*Task prompt*:
Reproduce each entry exactly as written.

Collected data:
══════

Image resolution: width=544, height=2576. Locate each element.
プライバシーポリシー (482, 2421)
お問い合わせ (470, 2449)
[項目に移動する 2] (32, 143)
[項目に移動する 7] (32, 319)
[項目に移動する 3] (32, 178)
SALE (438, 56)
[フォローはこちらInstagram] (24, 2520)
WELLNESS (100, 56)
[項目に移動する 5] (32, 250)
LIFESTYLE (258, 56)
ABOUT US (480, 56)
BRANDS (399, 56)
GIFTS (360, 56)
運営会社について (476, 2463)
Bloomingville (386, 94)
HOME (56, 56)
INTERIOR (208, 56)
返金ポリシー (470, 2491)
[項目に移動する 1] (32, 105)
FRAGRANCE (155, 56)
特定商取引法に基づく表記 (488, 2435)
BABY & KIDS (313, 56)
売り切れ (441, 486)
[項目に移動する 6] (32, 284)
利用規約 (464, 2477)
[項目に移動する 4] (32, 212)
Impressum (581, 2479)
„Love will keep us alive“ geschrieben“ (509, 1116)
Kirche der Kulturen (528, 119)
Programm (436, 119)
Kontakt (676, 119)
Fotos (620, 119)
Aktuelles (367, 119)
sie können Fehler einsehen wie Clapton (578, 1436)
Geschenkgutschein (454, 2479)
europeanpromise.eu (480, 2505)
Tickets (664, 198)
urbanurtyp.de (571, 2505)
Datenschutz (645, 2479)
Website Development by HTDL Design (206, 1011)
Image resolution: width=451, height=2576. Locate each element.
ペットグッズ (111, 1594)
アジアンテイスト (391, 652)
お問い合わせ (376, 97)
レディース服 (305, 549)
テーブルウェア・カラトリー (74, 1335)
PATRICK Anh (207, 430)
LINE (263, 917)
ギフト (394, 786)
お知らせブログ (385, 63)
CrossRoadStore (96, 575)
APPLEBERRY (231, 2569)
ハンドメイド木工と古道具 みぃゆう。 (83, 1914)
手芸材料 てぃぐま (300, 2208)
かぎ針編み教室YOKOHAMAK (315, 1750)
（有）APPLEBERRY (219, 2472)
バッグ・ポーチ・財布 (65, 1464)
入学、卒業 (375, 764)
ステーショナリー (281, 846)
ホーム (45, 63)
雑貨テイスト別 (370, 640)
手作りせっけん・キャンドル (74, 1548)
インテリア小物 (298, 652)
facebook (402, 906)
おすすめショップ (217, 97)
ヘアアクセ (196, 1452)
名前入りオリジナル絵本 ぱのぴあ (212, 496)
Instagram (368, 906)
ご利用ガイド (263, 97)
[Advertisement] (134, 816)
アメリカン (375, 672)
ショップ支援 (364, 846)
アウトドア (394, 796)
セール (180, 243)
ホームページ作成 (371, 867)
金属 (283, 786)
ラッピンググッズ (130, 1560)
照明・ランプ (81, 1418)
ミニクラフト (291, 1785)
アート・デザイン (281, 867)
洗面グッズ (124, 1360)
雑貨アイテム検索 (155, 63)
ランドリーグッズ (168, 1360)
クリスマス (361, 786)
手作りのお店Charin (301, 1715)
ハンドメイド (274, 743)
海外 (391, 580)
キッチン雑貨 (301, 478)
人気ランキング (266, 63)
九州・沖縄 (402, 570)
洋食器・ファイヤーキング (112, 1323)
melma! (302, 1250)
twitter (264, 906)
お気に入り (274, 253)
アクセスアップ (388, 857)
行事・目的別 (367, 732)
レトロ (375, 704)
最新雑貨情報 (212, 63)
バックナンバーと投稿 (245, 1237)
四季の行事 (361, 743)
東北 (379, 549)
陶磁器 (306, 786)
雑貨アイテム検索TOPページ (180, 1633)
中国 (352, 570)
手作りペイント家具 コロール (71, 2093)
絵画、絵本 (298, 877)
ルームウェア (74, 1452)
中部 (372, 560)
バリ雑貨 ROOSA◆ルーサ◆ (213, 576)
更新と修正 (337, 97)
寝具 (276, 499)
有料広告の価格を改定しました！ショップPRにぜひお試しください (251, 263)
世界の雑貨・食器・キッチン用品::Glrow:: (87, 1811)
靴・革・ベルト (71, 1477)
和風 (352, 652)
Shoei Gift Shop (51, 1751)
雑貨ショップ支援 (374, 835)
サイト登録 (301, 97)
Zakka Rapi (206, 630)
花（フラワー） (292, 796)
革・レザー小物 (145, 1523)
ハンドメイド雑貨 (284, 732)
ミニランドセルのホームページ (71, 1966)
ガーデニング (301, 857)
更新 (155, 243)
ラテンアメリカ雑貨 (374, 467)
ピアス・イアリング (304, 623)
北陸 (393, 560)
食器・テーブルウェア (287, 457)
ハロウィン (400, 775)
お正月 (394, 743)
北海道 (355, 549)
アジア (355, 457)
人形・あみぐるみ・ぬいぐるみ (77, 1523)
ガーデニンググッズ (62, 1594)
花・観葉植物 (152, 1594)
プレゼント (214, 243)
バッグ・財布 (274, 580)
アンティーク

══════

*Problem solution*:
Image resolution: width=544, height=2576. Locate each element.
プライバシーポリシー (482, 2421)
お問い合わせ (470, 2449)
[項目に移動する 2] (32, 143)
[項目に移動する 7] (32, 319)
[項目に移動する 3] (32, 178)
SALE (438, 56)
[フォローはこちらInstagram] (24, 2520)
WELLNESS (100, 56)
[項目に移動する 5] (32, 250)
LIFESTYLE (258, 56)
ABOUT US (480, 56)
BRANDS (399, 56)
GIFTS (360, 56)
運営会社について (476, 2463)
Bloomingville (386, 94)
HOME (56, 56)
INTERIOR (208, 56)
返金ポリシー (470, 2491)
[項目に移動する 1] (32, 105)
FRAGRANCE (155, 56)
特定商取引法に基づく表記 (488, 2435)
BABY & KIDS (313, 56)
売り切れ (441, 486)
[項目に移動する 6] (32, 284)
利用規約 (464, 2477)
[項目に移動する 4] (32, 212)
Impressum (581, 2479)
„Love will keep us alive“ geschrieben“ (509, 1116)
Kirche der Kulturen (528, 119)
Programm (436, 119)
Kontakt (676, 119)
Fotos (620, 119)
Aktuelles (367, 119)
sie können Fehler einsehen wie Clapton (578, 1436)
Geschenkgutschein (454, 2479)
europeanpromise.eu (480, 2505)
Tickets (664, 198)
urbanurtyp.de (571, 2505)
Datenschutz (645, 2479)
Website Development by HTDL Design (206, 1011)
Image resolution: width=451, height=2576. Locate each element.
ペットグッズ (111, 1594)
アジアンテイスト (391, 652)
お問い合わせ (376, 97)
レディース服 (305, 549)
テーブルウェア・カラトリー (74, 1335)
PATRICK Anh (207, 430)
LINE (263, 917)
ギフト (394, 786)
お知らせブログ (385, 63)
CrossRoadStore (96, 575)
APPLEBERRY (231, 2569)
ハンドメイド木工と古道具 みぃゆう。 (83, 1914)
手芸材料 てぃぐま (300, 2208)
かぎ針編み教室YOKOHAMAK (315, 1750)
（有）APPLEBERRY (219, 2472)
バッグ・ポーチ・財布 (65, 1464)
入学、卒業 (375, 764)
ステーショナリー (281, 846)
ホーム (45, 63)
雑貨テイスト別 (370, 640)
手作りせっけん・キャンドル (74, 1548)
インテリア小物 (298, 652)
facebook (402, 906)
おすすめショップ (217, 97)
ヘアアクセ (196, 1452)
名前入りオリジナル絵本 ぱのぴあ (212, 496)
Instagram (368, 906)
ご利用ガイド (263, 97)
[Advertisement] (134, 816)
アメリカン (375, 672)
ショップ支援 (364, 846)
アウトドア (394, 796)
セール (180, 243)
ホームページ作成 (371, 867)
金属 (283, 786)
ラッピンググッズ (130, 1560)
照明・ランプ (81, 1418)
ミニクラフト (291, 1785)
アート・デザイン (281, 867)
洗面グッズ (124, 1360)
雑貨アイテム検索 (155, 63)
ランドリーグッズ (168, 1360)
クリスマス (361, 786)
手作りのお店Charin (301, 1715)
ハンドメイド (274, 743)
海外 (391, 580)
キッチン雑貨 (301, 478)
人気ランキング (266, 63)
九州・沖縄 (402, 570)
洋食器・ファイヤーキング (112, 1323)
melma! (302, 1250)
twitter (264, 906)
お気に入り (274, 253)
アクセスアップ (388, 857)
行事・目的別 (367, 732)
レトロ (375, 704)
最新雑貨情報 (212, 63)
バックナンバーと投稿 (245, 1237)
四季の行事 (361, 743)
東北 (379, 549)
陶磁器 (306, 786)
雑貨アイテム検索TOPページ (180, 1633)
中国 (352, 570)
手作りペイント家具 コロール (71, 2093)
絵画、絵本 (298, 877)
ルームウェア (74, 1452)
中部 (372, 560)
バリ雑貨 ROOSA◆ルーサ◆ (213, 576)
更新と修正 (337, 97)
寝具 (276, 499)
有料広告の価格を改定しました！ショップPRにぜひお試しください (251, 263)
世界の雑貨・食器・キッチン用品::Glrow:: (87, 1811)
靴・革・ベルト (71, 1477)
和風 (352, 652)
Shoei Gift Shop (51, 1751)
雑貨ショップ支援 (374, 835)
サイト登録 (301, 97)
Zakka Rapi (206, 630)
花（フラワー） (292, 796)
革・レザー小物 (145, 1523)
ハンドメイド雑貨 (284, 732)
ミニランドセルのホームページ (71, 1966)
ガーデニング (301, 857)
更新 (155, 243)
ラテンアメリカ雑貨 (374, 467)
ピアス・イアリング (304, 623)
北陸 (393, 560)
食器・テーブルウェア (287, 457)
ハロウィン (400, 775)
お正月 (394, 743)
北海道 (355, 549)
アジア (355, 457)
人形・あみぐるみ・ぬいぐるみ (77, 1523)
ガーデニンググッズ (62, 1594)
花・観葉植物 (152, 1594)
プレゼント (214, 243)
バッグ・財布 (274, 580)
アンティーク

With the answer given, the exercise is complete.